■ ASSIGNMENT
Exact copies of all entries are expected.

(Stored data entries)
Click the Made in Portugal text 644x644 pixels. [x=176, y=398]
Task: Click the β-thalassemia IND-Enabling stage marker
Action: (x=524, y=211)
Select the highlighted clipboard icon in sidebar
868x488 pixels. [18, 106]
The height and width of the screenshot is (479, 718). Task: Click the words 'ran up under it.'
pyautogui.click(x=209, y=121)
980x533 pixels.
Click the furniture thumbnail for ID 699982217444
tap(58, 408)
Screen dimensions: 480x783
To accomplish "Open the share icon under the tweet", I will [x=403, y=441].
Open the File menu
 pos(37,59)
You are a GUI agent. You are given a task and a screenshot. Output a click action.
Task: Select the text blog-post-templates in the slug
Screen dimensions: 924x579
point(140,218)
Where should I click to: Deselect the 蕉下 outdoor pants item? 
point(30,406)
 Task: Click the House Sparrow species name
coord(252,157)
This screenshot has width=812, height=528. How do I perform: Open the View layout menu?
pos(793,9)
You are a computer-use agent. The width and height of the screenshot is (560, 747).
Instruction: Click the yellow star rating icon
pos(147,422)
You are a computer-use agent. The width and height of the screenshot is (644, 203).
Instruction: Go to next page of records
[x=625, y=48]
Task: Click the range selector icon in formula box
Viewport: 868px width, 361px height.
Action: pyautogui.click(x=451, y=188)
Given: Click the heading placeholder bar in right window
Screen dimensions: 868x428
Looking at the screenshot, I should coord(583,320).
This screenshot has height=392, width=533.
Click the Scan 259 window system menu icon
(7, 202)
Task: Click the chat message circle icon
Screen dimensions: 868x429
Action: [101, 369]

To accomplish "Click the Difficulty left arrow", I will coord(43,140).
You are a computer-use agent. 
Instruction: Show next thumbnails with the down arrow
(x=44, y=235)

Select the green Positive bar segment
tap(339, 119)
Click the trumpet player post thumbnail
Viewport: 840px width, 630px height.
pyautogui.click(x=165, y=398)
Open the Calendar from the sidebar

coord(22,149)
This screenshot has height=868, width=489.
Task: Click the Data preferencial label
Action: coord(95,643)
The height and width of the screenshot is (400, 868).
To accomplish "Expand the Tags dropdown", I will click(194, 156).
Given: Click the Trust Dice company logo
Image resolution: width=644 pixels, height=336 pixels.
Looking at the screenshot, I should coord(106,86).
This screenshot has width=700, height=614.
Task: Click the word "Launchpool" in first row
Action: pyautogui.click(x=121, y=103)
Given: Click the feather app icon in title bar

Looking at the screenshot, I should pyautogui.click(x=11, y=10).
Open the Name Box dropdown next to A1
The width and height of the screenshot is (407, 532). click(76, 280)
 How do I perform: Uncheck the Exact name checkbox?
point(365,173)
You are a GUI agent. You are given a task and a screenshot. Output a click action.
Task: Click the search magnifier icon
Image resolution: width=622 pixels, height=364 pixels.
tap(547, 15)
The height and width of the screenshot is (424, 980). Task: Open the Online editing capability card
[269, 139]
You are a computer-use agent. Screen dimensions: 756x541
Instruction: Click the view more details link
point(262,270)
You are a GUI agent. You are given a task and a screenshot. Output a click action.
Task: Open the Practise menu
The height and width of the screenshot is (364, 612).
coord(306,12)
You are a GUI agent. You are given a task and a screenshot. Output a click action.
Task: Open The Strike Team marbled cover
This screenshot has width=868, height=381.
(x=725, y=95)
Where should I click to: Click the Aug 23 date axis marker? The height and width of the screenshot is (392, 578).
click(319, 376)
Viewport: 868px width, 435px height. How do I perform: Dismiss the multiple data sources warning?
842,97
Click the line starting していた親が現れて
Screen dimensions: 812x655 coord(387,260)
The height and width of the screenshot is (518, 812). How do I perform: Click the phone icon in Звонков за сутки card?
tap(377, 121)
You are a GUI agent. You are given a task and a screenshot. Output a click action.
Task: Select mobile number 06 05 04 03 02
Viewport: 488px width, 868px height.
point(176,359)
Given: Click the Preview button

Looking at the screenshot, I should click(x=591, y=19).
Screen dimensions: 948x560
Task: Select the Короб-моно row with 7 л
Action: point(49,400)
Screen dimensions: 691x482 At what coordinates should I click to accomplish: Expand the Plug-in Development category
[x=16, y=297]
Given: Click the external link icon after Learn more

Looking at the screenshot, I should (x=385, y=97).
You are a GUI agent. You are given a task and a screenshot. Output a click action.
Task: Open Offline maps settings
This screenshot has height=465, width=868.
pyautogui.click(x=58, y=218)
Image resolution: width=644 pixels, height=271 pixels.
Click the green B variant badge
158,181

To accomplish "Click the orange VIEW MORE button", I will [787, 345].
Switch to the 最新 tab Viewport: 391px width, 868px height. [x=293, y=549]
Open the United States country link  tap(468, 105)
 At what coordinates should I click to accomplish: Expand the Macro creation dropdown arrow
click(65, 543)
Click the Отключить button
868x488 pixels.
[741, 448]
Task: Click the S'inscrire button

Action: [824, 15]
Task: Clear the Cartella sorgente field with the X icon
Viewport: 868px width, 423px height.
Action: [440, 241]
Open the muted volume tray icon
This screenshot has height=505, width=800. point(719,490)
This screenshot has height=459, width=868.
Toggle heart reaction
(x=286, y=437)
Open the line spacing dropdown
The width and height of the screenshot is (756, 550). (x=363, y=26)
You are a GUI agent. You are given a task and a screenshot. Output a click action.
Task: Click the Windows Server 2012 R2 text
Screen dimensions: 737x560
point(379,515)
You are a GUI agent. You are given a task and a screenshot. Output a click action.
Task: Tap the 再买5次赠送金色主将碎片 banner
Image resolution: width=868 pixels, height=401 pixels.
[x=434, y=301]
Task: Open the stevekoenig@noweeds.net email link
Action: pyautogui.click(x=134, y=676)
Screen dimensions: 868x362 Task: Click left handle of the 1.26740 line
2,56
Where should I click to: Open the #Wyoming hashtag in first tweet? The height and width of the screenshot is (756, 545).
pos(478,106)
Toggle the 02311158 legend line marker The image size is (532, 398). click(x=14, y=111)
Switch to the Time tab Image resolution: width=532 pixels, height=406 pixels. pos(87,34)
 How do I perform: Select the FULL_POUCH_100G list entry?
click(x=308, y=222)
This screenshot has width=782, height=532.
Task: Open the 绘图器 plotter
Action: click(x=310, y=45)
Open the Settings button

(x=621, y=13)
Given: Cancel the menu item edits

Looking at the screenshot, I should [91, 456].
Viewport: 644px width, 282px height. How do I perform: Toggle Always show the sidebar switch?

■ RESPONSE BELOW
Click the Made in Portugal text 644x644 pixels. [x=176, y=398]
Task: Click the β-thalassemia IND-Enabling stage marker
Action: (x=524, y=211)
Select the highlighted clipboard icon in sidebar
868x488 pixels. [18, 106]
The height and width of the screenshot is (479, 718). Task: Click the words 'ran up under it.'
pyautogui.click(x=209, y=121)
980x533 pixels.
Click the furniture thumbnail for ID 699982217444
tap(58, 408)
Screen dimensions: 480x783
To accomplish "Open the share icon under the tweet", I will [x=403, y=441].
Open the File menu
 pos(37,59)
You are a GUI agent. You are given a task and a screenshot. Output a click action.
Task: Select the text blog-post-templates in the slug
Screen dimensions: 924x579
point(140,218)
Where should I click to: Deselect the 蕉下 outdoor pants item? 
point(30,406)
 Task: Click the House Sparrow species name
coord(252,157)
This screenshot has width=812, height=528. How do I perform: Open the View layout menu?
pos(793,9)
You are a computer-use agent. The width and height of the screenshot is (560, 747).
Instruction: Click the yellow star rating icon
pos(147,422)
You are a computer-use agent. The width and height of the screenshot is (644, 203).
Instruction: Go to next page of records
[x=625, y=48]
Task: Click the range selector icon in formula box
Viewport: 868px width, 361px height.
Action: pyautogui.click(x=451, y=188)
Given: Click the heading placeholder bar in right window
Screen dimensions: 868x428
Looking at the screenshot, I should coord(583,320).
This screenshot has height=392, width=533.
Click the Scan 259 window system menu icon
(7, 202)
Task: Click the chat message circle icon
Screen dimensions: 868x429
Action: [101, 369]

To accomplish "Click the Difficulty left arrow", I will coord(43,140).
You are a computer-use agent. 
Instruction: Show next thumbnails with the down arrow
(x=44, y=235)

Select the green Positive bar segment
tap(339, 119)
Click the trumpet player post thumbnail
Viewport: 840px width, 630px height.
pyautogui.click(x=165, y=398)
Open the Calendar from the sidebar

coord(22,149)
This screenshot has height=868, width=489.
Task: Click the Data preferencial label
Action: coord(95,643)
The height and width of the screenshot is (400, 868).
To accomplish "Expand the Tags dropdown", I will click(194, 156).
Given: Click the Trust Dice company logo
Image resolution: width=644 pixels, height=336 pixels.
Looking at the screenshot, I should coord(106,86).
This screenshot has width=700, height=614.
Task: Click the word "Launchpool" in first row
Action: pyautogui.click(x=121, y=103)
Given: Click the feather app icon in title bar

Looking at the screenshot, I should pyautogui.click(x=11, y=10).
Open the Name Box dropdown next to A1
The width and height of the screenshot is (407, 532). click(76, 280)
 How do I perform: Uncheck the Exact name checkbox?
point(365,173)
You are a GUI agent. You are given a task and a screenshot. Output a click action.
Task: Click the search magnifier icon
Image resolution: width=622 pixels, height=364 pixels.
tap(547, 15)
The height and width of the screenshot is (424, 980). Task: Open the Online editing capability card
[269, 139]
You are a computer-use agent. Screen dimensions: 756x541
Instruction: Click the view more details link
point(262,270)
You are a GUI agent. You are given a task and a screenshot. Output a click action.
Task: Open the Practise menu
The height and width of the screenshot is (364, 612).
coord(306,12)
You are a GUI agent. You are given a task and a screenshot. Output a click action.
Task: Open The Strike Team marbled cover
This screenshot has width=868, height=381.
(x=725, y=95)
Where should I click to: Click the Aug 23 date axis marker? The height and width of the screenshot is (392, 578).
click(319, 376)
Viewport: 868px width, 435px height. How do I perform: Dismiss the multiple data sources warning?
842,97
Click the line starting していた親が現れて
Screen dimensions: 812x655 coord(387,260)
The height and width of the screenshot is (518, 812). How do I perform: Click the phone icon in Звонков за сутки card?
tap(377, 121)
You are a GUI agent. You are given a task and a screenshot. Output a click action.
Task: Select mobile number 06 05 04 03 02
Viewport: 488px width, 868px height.
point(176,359)
Given: Click the Preview button

Looking at the screenshot, I should click(x=591, y=19).
Screen dimensions: 948x560
Task: Select the Короб-моно row with 7 л
Action: point(49,400)
Screen dimensions: 691x482 At what coordinates should I click to accomplish: Expand the Plug-in Development category
[x=16, y=297]
Given: Click the external link icon after Learn more

Looking at the screenshot, I should (x=385, y=97).
You are a GUI agent. You are given a task and a screenshot. Output a click action.
Task: Open Offline maps settings
This screenshot has height=465, width=868.
pyautogui.click(x=58, y=218)
Image resolution: width=644 pixels, height=271 pixels.
Click the green B variant badge
158,181

To accomplish "Click the orange VIEW MORE button", I will [787, 345].
Switch to the 最新 tab Viewport: 391px width, 868px height. [x=293, y=549]
Open the United States country link  tap(468, 105)
 At what coordinates should I click to accomplish: Expand the Macro creation dropdown arrow
click(65, 543)
Click the Отключить button
868x488 pixels.
[741, 448]
Task: Click the S'inscrire button

Action: [824, 15]
Task: Clear the Cartella sorgente field with the X icon
Viewport: 868px width, 423px height.
Action: [440, 241]
Open the muted volume tray icon
This screenshot has height=505, width=800. point(719,490)
This screenshot has height=459, width=868.
Toggle heart reaction
(x=286, y=437)
Open the line spacing dropdown
The width and height of the screenshot is (756, 550). (x=363, y=26)
You are a GUI agent. You are given a task and a screenshot. Output a click action.
Task: Click the Windows Server 2012 R2 text
Screen dimensions: 737x560
point(379,515)
You are a GUI agent. You are given a task and a screenshot. Output a click action.
Task: Tap the 再买5次赠送金色主将碎片 banner
Image resolution: width=868 pixels, height=401 pixels.
[x=434, y=301]
Task: Open the stevekoenig@noweeds.net email link
Action: pyautogui.click(x=134, y=676)
Screen dimensions: 868x362 Task: Click left handle of the 1.26740 line
2,56
Where should I click to: Open the #Wyoming hashtag in first tweet? The height and width of the screenshot is (756, 545).
pos(478,106)
Toggle the 02311158 legend line marker The image size is (532, 398). click(x=14, y=111)
Switch to the Time tab Image resolution: width=532 pixels, height=406 pixels. pos(87,34)
 How do I perform: Select the FULL_POUCH_100G list entry?
click(x=308, y=222)
This screenshot has width=782, height=532.
Task: Open the 绘图器 plotter
Action: click(x=310, y=45)
Open the Settings button

(x=621, y=13)
Given: Cancel the menu item edits

Looking at the screenshot, I should [91, 456].
Viewport: 644px width, 282px height. How do I perform: Toggle Always show the sidebar switch?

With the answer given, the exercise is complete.